==== Extracted material
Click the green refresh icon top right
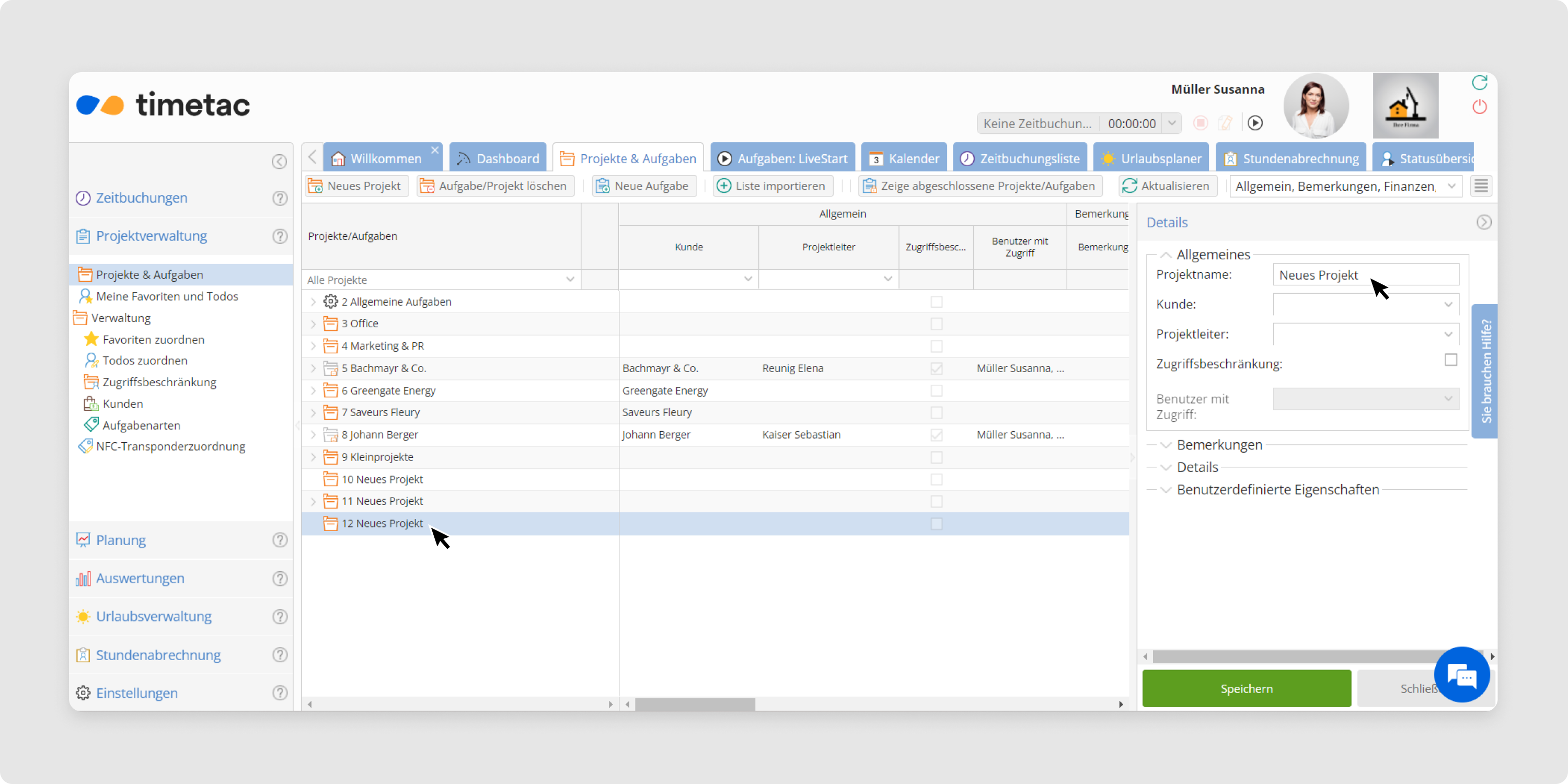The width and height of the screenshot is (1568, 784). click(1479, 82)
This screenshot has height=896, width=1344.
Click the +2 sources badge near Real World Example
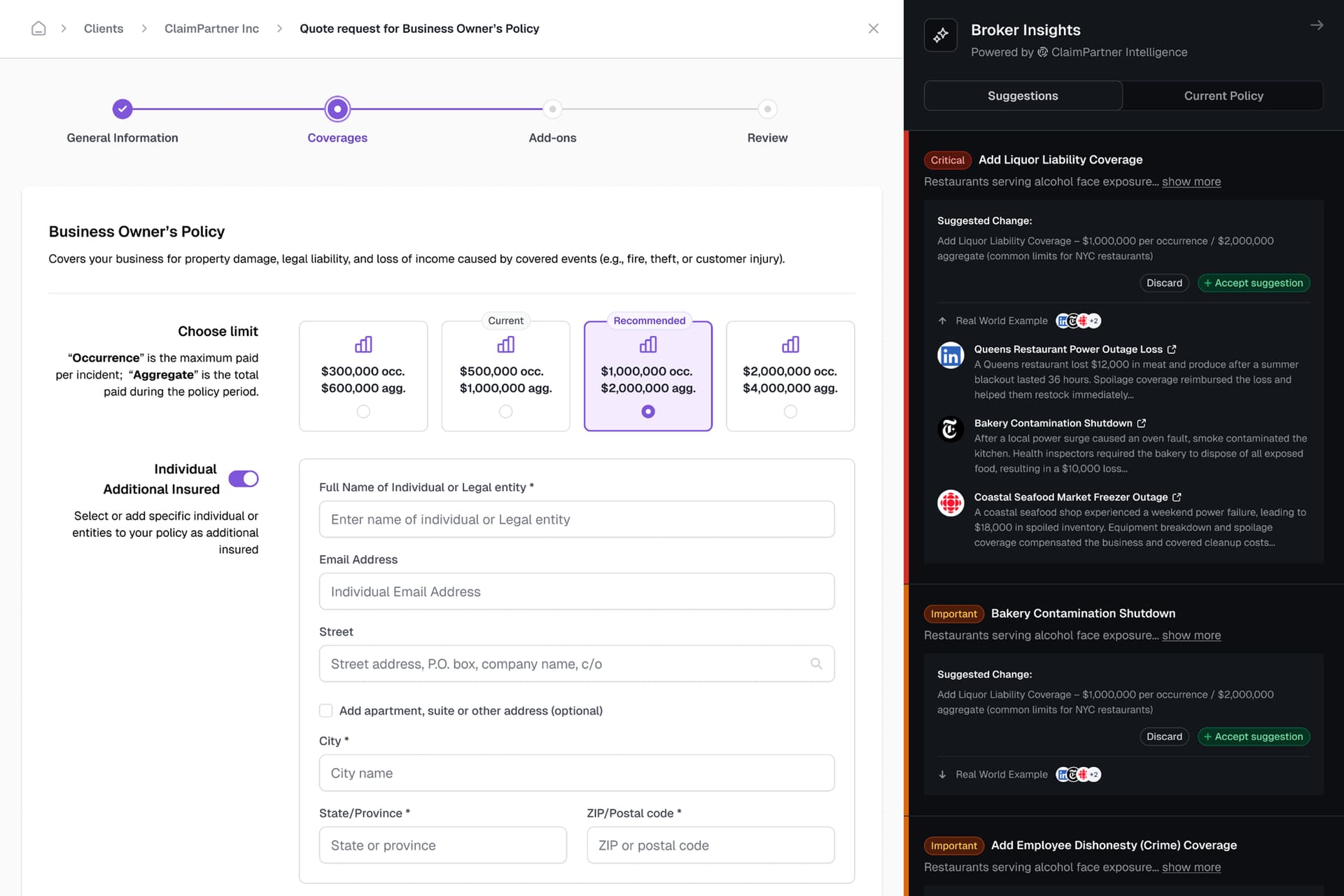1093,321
========
#### [Problem description]
Although the records contain pictures, restate them word for word with those pictures left out.

#### [Solution]
Click the green refresh icon top right
The width and height of the screenshot is (1568, 784). click(1479, 82)
This screenshot has height=896, width=1344.
Click the +2 sources badge near Real World Example
1093,321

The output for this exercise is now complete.